**STATED GOAL:**
Transcribe the stretch from "curl -fsSL -o" through "configuration for Kubernetes." in the TDengine Helm deployment guide below.

** Start of DOCUMENT SEGMENT **

Deploying TDengine Cluster with Helm

Helm is the package manager for Kubernetes. The previous section on deploying the TDengine cluster with Kubernetes was simple enough, but Helm can provide even more powerful capabilities.

Installing Helm

curl -fsSL -o get_helm.sh \
https://raw.githubusercontent.com/helm/helm/master/scripts/get-helm-3
chmod +x get_helm.sh
./get_helm.sh

Helm operates Kubernetes using kubectl and kubeconfig configurations, which can be set up following the Rancher installation configuration for Kubernetes.

Installing TDengine Chart

The TDengine Chart has not yet been released to the Helm repository, it can currently be downloaded directly from GitHub:

wget https://github.com/taosdata/TDengine-Operator/raw/3.0/helm/tdengine-3.0.2.tgz

Retrieve the current Kubernetes storage class:

kubectl get storageclass

In minikube, the default is standard. Then, use the helm command to install:

helm install tdengine tdengine-3.0.2.tgz \
--set storage.className=<your storage class name> \
--set image.tag=3.2.3.0

In a minikube environment, you can set a smaller capacity to avoid exceeding disk space:

helm install tdengine tdengine-3.0.2.tgz \
--set storage.className=standard \
--set storage.dataSize=2Gi \
--set storage.logSize=10Mi \
--set image.tag=3.2.3.0

After successful deployment, the TDengine Chart will output instructions for operating TDengine:

export POD_NAME=$(kubectl get pods --namespace default \
-l "app.kubernetes.io/name=tdengine,app.kubernetes.io/instance=tdengine" \
-o jsonpath="{.items[0].metadata.name}")

** End of DOCUMENT SEGMENT **
** Start of INFORMATION SUPPLIED **

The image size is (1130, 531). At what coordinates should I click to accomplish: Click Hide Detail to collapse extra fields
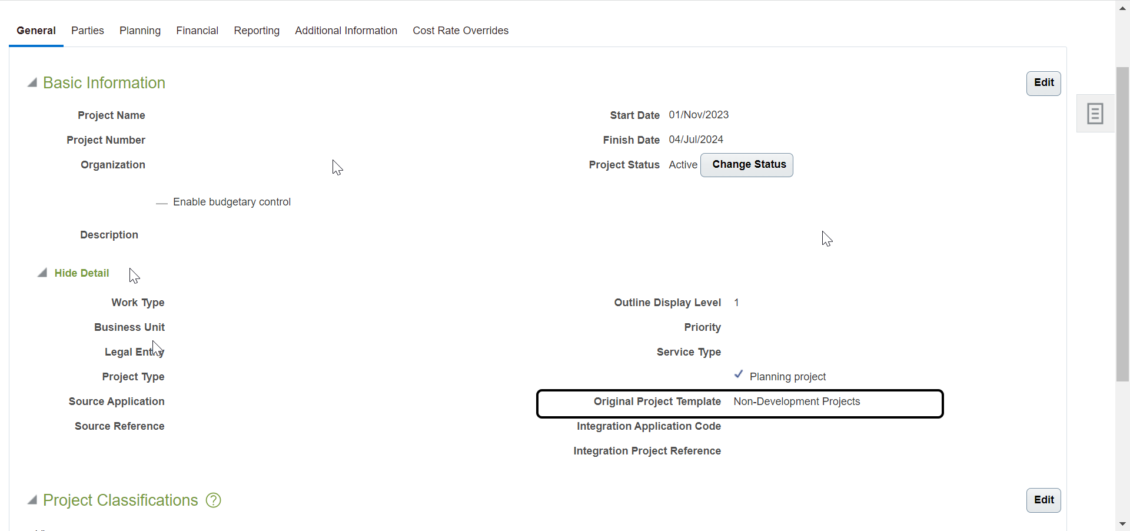(x=81, y=273)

** End of INFORMATION SUPPLIED **

**SOLUTION FOR THIS EXERCISE:**
curl -fsSL -o get_helm.sh \
https://raw.githubusercontent.com/helm/helm/master/scripts/get-helm-3
chmod +x get_helm.sh
./get_helm.sh

Helm operates Kubernetes using kubectl and kubeconfig configurations, which can be set up following the Rancher installation configuration for Kubernetes.